§ **Given information**
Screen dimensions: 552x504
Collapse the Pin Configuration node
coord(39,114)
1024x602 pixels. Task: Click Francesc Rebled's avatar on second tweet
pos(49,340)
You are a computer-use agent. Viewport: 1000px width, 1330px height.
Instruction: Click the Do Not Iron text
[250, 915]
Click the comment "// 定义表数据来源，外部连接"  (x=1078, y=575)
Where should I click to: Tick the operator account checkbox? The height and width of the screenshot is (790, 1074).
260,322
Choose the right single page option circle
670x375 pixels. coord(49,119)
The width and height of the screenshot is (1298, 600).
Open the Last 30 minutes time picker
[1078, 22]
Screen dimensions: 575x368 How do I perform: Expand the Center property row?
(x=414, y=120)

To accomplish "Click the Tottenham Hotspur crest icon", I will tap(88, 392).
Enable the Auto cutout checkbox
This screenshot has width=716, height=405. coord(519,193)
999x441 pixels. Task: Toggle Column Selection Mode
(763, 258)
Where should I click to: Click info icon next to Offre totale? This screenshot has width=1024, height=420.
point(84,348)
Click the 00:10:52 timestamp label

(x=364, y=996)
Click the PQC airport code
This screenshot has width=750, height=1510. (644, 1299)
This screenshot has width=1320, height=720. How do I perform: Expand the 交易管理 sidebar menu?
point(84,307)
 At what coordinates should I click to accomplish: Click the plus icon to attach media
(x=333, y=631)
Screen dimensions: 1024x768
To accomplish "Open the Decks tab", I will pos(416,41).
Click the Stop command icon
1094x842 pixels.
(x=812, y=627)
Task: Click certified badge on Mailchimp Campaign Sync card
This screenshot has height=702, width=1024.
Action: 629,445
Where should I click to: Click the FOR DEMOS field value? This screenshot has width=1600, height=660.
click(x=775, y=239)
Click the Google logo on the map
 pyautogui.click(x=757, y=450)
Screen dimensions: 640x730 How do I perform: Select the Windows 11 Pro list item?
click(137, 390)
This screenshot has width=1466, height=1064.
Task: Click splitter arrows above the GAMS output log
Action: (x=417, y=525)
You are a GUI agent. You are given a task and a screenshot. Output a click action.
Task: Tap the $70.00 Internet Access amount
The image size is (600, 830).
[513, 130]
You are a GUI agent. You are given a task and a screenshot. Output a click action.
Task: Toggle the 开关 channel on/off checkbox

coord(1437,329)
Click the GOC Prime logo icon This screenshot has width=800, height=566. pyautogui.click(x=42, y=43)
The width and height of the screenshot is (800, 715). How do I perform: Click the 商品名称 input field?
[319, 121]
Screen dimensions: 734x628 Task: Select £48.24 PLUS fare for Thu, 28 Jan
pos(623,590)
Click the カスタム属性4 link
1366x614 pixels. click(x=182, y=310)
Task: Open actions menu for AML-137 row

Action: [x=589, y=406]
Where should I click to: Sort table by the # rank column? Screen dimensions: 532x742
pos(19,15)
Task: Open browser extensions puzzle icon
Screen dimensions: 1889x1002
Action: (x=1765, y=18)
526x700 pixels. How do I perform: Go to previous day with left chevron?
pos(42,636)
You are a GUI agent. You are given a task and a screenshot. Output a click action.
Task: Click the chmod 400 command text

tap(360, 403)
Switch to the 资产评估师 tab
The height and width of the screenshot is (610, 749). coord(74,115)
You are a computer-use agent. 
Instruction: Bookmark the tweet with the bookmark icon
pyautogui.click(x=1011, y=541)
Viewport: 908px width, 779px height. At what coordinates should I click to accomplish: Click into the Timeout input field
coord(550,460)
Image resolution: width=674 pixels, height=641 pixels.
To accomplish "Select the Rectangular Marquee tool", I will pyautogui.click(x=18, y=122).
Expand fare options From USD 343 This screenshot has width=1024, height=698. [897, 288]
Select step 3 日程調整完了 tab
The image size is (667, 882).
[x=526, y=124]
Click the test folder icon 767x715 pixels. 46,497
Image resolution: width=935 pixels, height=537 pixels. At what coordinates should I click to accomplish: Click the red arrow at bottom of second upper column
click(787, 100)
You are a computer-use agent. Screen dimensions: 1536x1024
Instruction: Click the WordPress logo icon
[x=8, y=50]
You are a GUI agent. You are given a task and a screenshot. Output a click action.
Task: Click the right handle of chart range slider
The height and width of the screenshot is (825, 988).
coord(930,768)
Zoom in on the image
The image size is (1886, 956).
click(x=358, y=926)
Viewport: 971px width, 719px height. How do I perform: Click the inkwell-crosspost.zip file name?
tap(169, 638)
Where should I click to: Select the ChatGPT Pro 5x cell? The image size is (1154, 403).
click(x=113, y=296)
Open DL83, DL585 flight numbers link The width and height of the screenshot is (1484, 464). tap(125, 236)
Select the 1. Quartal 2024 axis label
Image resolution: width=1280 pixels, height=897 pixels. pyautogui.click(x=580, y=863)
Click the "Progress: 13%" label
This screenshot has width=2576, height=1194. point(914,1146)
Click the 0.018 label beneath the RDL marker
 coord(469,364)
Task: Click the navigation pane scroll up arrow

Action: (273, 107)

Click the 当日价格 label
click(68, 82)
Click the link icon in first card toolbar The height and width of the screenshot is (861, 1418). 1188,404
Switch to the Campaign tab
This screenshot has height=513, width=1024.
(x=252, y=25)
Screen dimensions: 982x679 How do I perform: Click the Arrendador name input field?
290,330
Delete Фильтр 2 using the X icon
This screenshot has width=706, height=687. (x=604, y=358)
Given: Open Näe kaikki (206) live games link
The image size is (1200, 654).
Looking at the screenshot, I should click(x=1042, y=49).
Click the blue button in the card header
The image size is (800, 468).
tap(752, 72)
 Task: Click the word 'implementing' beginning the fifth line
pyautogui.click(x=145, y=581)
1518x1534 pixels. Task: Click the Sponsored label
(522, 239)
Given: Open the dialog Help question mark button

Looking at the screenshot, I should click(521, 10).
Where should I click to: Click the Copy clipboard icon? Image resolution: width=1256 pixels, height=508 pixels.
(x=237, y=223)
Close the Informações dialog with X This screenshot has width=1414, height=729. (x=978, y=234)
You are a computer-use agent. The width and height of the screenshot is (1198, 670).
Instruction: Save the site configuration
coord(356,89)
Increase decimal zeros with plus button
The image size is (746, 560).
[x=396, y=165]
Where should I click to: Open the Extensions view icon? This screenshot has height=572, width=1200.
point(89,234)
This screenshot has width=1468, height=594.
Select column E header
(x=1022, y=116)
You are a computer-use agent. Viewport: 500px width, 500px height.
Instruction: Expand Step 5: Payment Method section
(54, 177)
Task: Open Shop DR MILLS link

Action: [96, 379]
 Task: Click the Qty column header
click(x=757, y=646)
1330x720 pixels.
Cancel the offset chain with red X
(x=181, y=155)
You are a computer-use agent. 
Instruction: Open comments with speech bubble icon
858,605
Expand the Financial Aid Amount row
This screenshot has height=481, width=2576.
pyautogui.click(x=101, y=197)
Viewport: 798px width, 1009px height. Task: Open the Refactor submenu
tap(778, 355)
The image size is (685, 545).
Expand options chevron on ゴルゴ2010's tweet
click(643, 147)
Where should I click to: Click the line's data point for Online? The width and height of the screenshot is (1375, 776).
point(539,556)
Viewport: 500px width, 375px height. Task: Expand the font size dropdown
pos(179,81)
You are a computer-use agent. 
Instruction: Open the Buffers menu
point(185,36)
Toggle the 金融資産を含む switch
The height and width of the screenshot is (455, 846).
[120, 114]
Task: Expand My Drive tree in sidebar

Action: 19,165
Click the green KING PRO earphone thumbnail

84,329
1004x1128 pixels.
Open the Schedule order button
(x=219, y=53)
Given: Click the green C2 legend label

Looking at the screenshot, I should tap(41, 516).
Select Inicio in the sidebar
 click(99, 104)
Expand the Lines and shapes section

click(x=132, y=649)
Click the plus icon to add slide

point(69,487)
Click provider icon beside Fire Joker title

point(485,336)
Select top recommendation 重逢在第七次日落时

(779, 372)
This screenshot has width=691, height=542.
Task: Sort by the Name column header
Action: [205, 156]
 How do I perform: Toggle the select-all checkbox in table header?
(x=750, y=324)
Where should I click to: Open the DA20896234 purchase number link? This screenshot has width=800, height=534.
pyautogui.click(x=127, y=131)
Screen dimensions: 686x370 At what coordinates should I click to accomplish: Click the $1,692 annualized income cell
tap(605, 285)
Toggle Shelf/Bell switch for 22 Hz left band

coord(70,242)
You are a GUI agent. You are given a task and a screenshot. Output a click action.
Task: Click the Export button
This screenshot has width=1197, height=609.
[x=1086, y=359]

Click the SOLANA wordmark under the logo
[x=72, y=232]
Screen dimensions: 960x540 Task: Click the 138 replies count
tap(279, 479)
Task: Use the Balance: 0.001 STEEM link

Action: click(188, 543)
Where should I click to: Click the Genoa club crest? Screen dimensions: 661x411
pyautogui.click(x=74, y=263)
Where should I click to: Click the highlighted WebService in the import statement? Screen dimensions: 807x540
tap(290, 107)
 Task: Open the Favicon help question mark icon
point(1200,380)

§ **What is being asked**
Your answer should be one number: how many lines in the material above contain the string "Campaign".

§ **Task solution**
2